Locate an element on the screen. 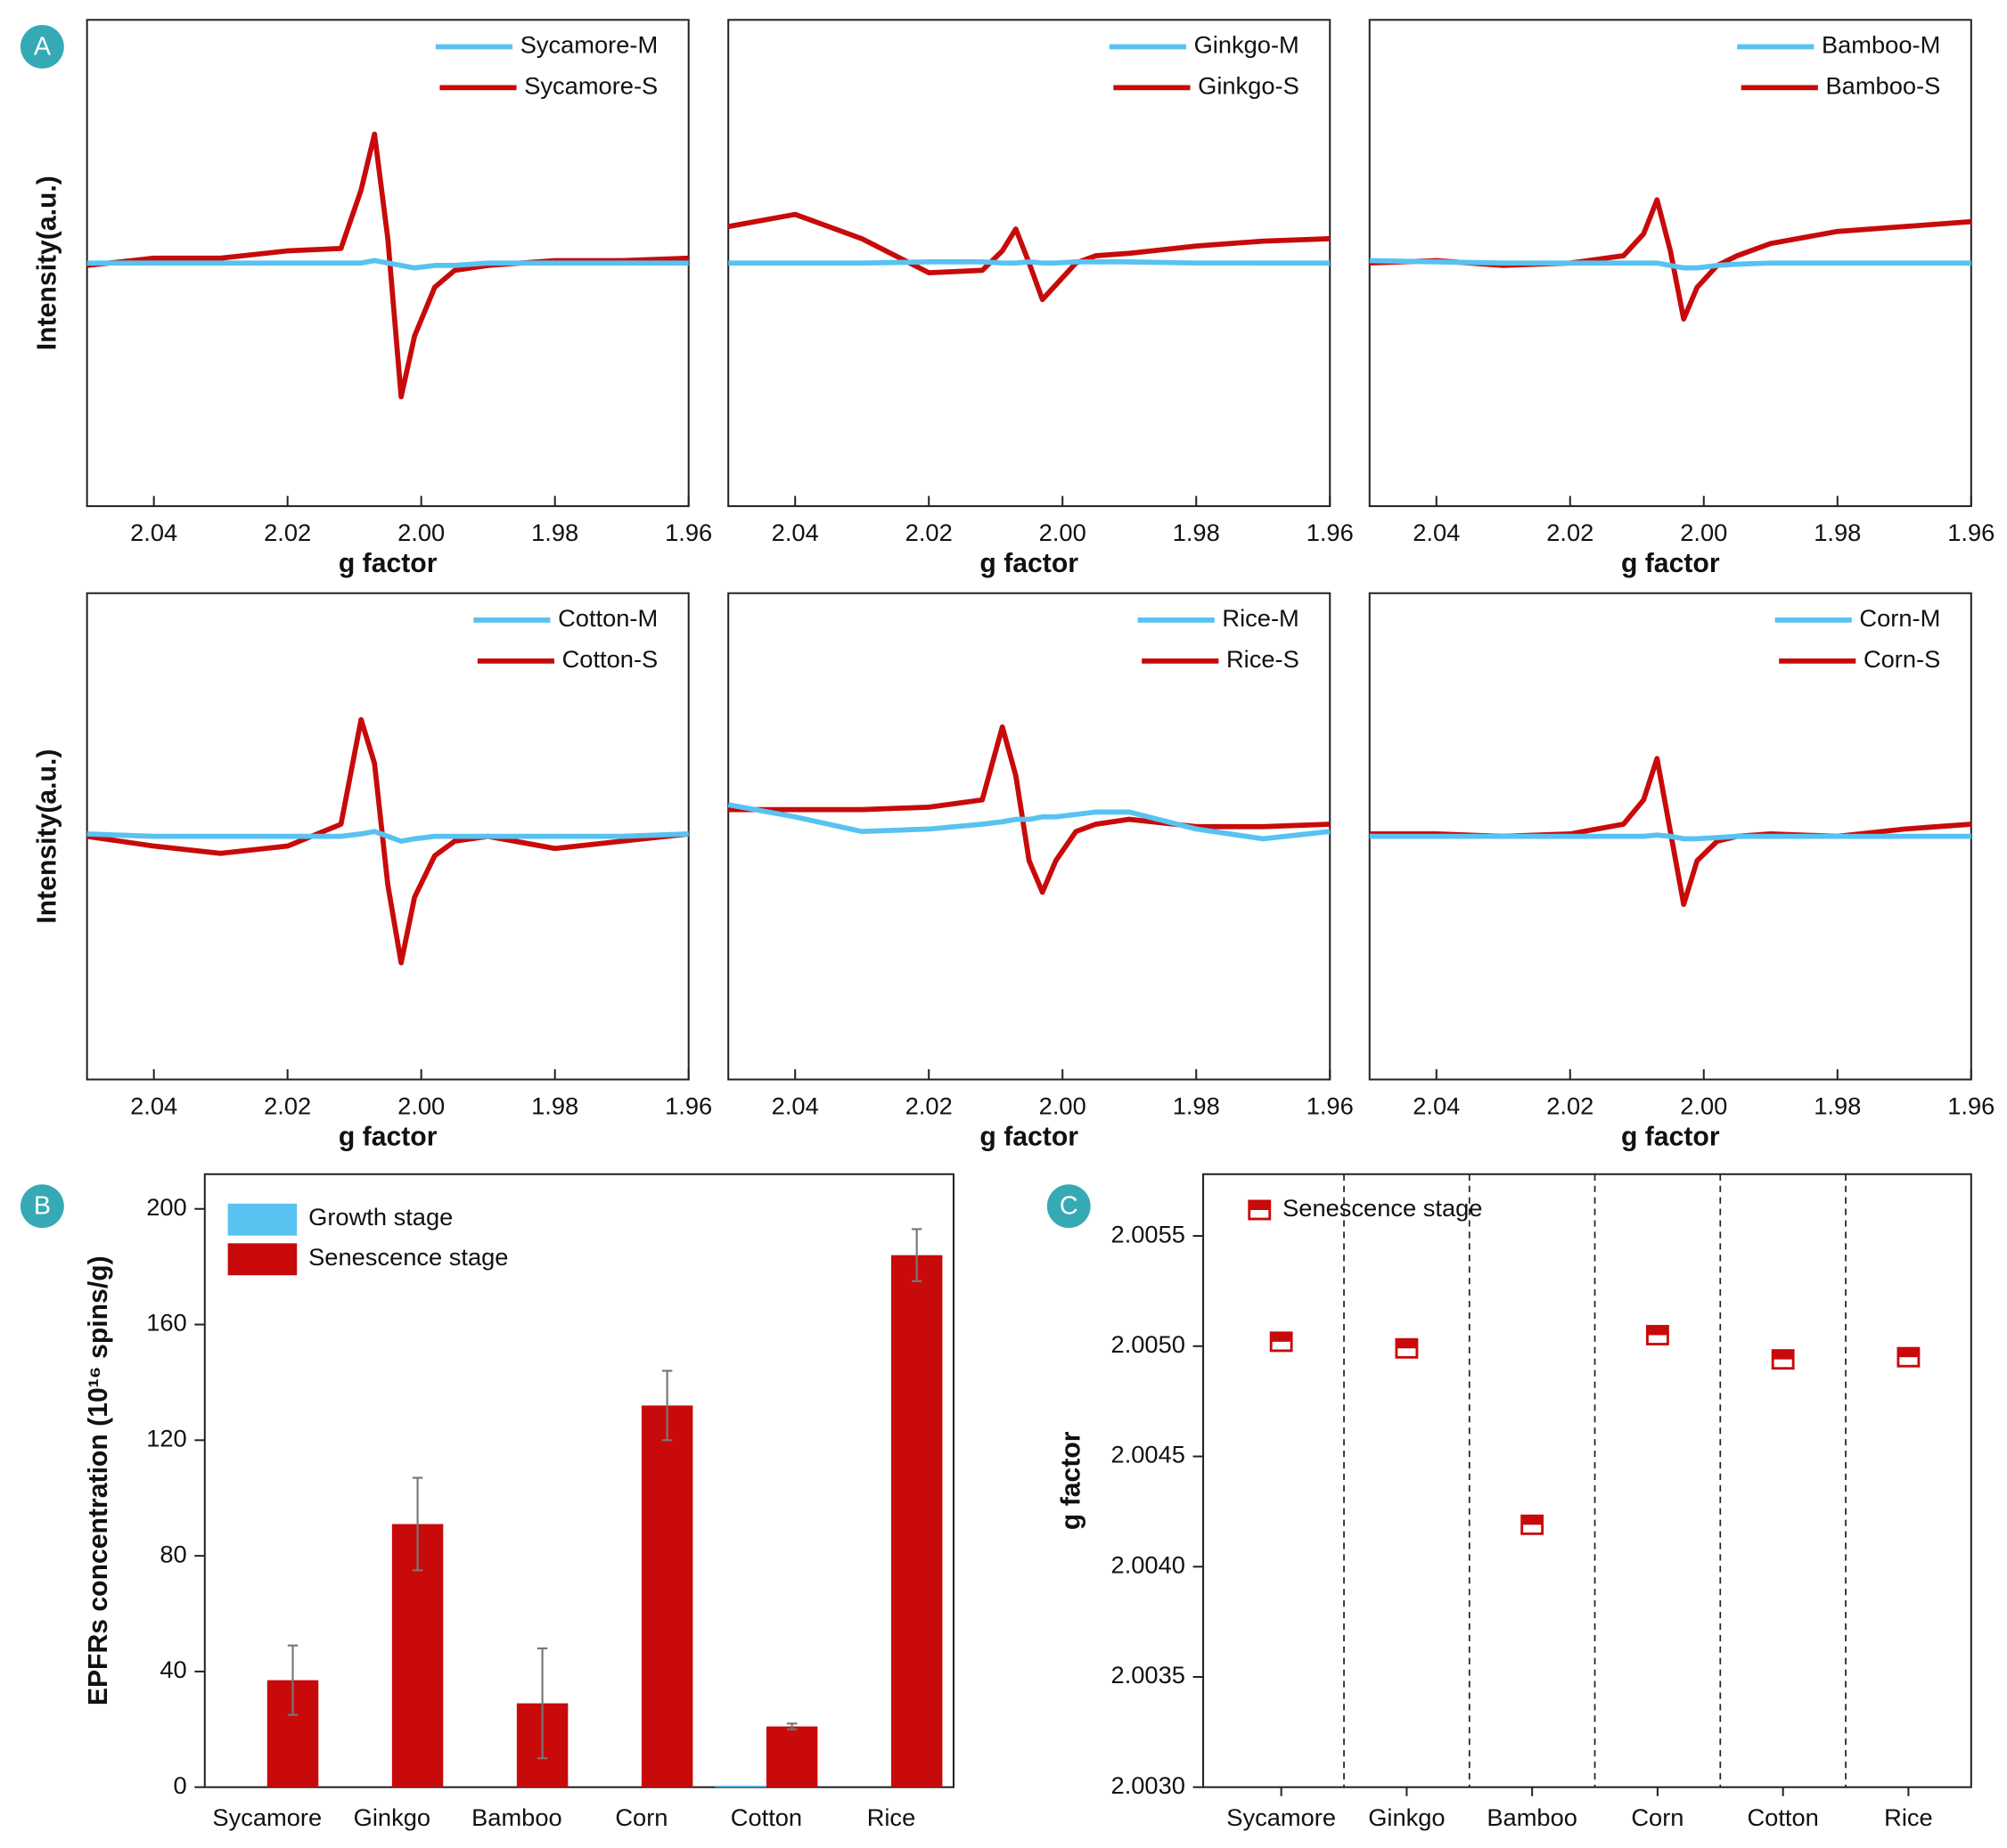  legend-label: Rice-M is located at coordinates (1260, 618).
...
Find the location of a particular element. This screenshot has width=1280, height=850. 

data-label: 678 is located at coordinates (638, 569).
* * *
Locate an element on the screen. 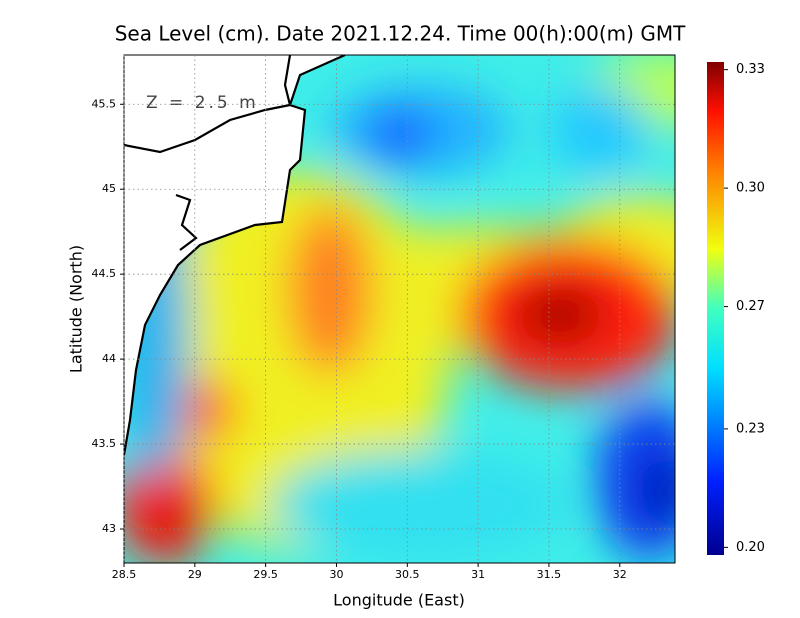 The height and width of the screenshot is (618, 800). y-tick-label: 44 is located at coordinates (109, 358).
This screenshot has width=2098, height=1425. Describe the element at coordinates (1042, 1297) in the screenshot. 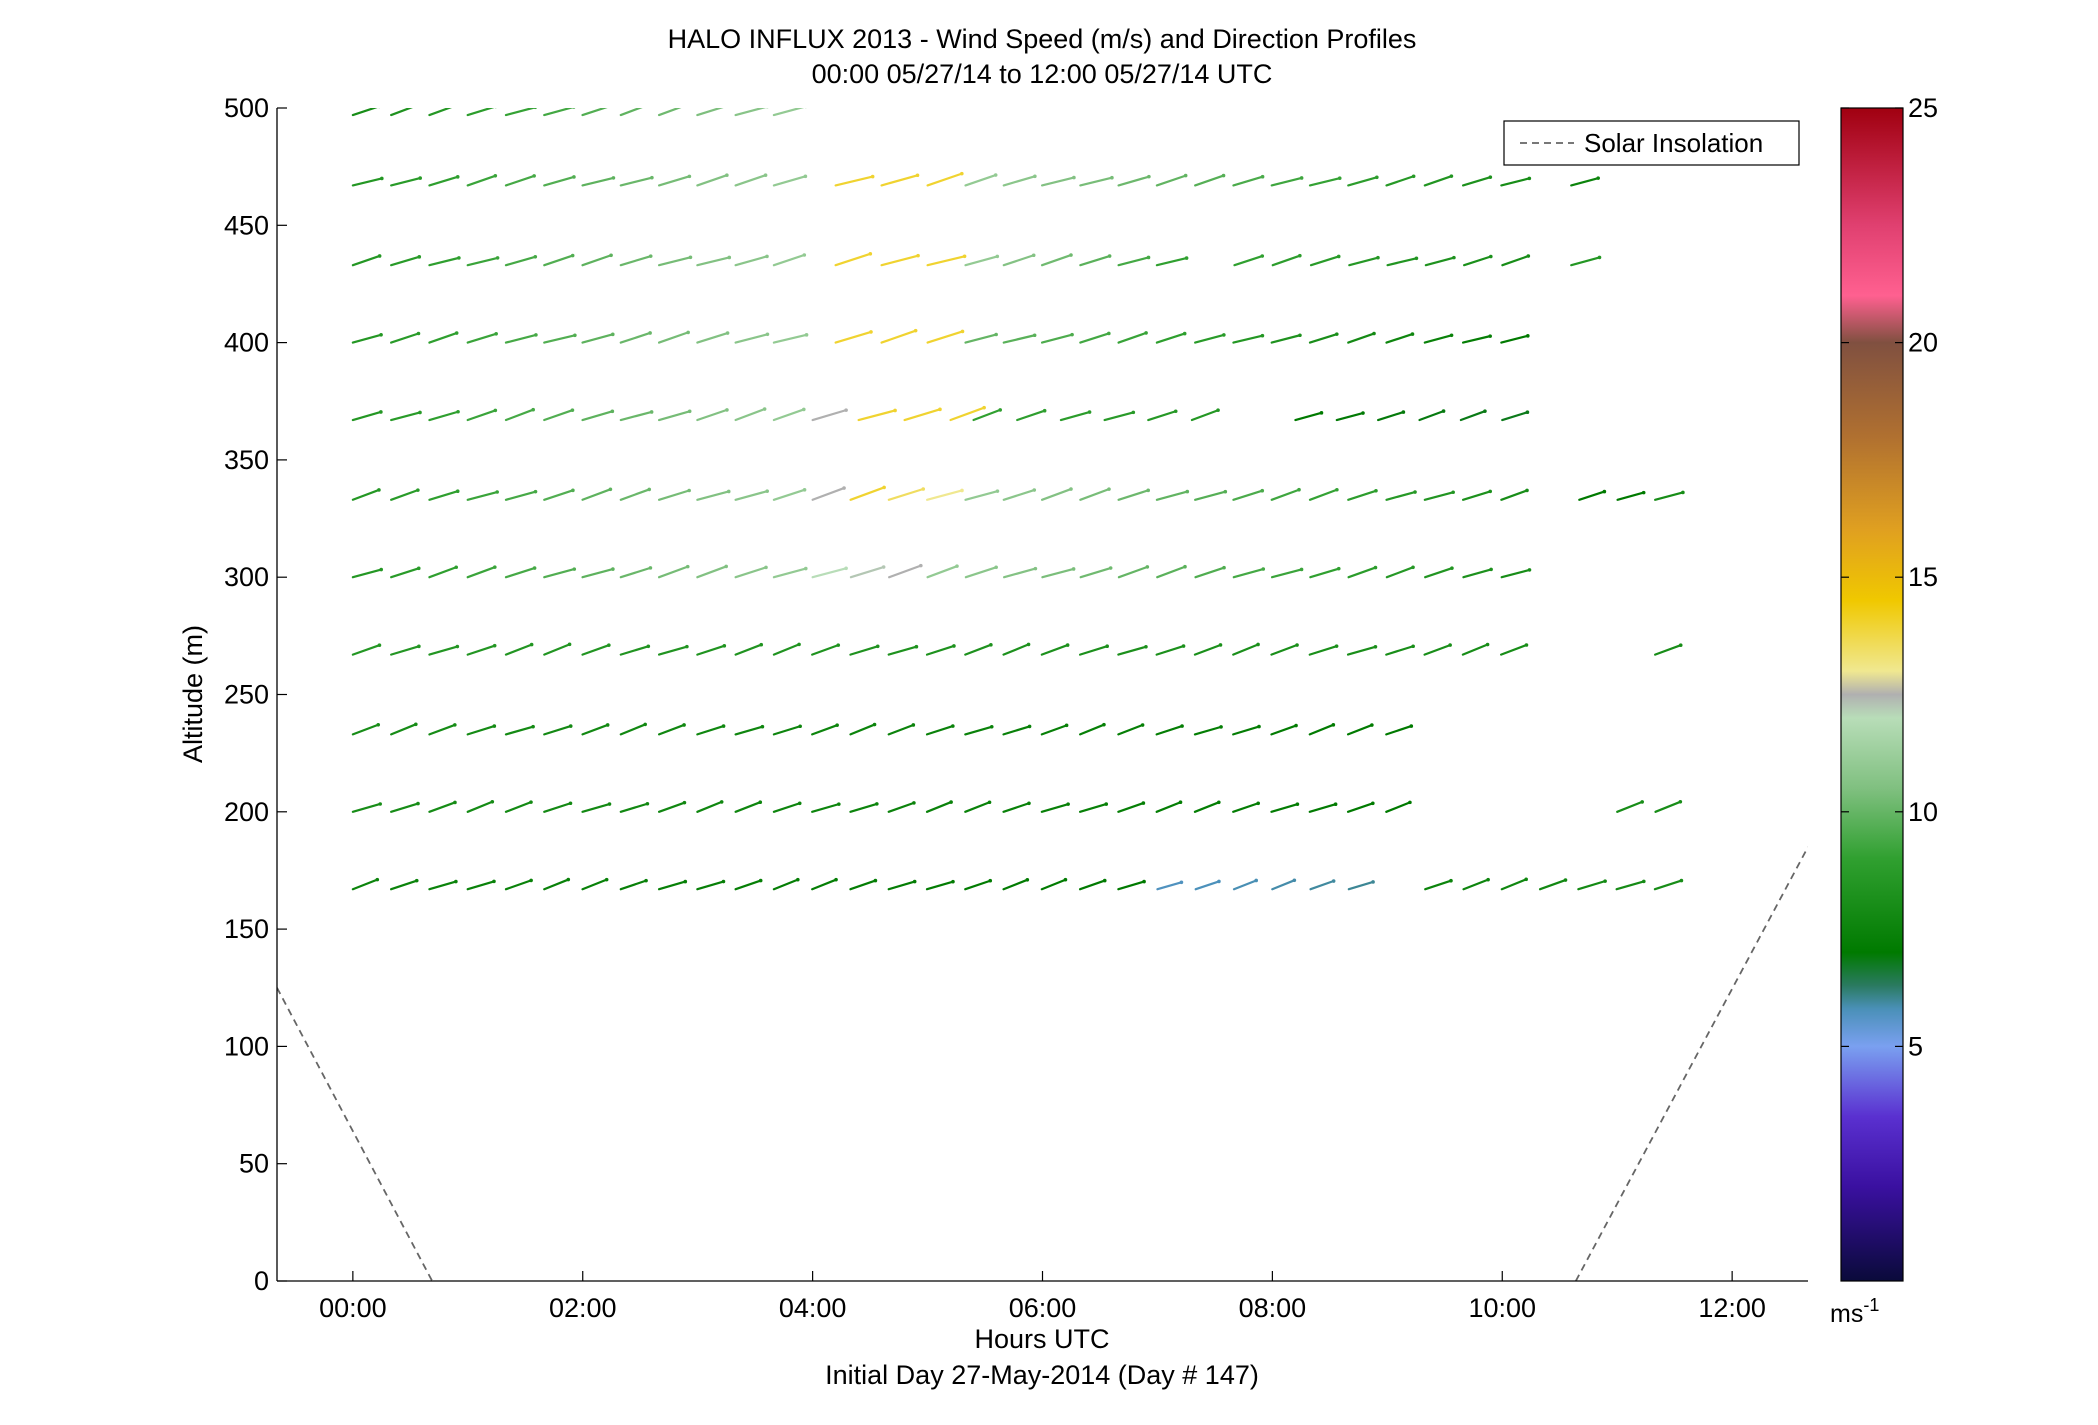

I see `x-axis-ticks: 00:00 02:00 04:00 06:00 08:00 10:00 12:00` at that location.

**Task statement:**
Give the material above as a Markdown table with the columns Row and Entry. Start with the line containing "This screenshot has width=2098, height=1425." and continue through the line containing "at that location.", skip blank lines, and leave out the pictures.

**Answer box:**
| Row | Entry |
|---|---|
| 1 | This screenshot has width=2098, height=1425. Describe the element at coordinates (1042, 1297) in the screenshot.  |
| 2 | I see `x-axis-ticks: 00:00 02:00 04:00 06:00 08:00 10:00 12:00` at that location. |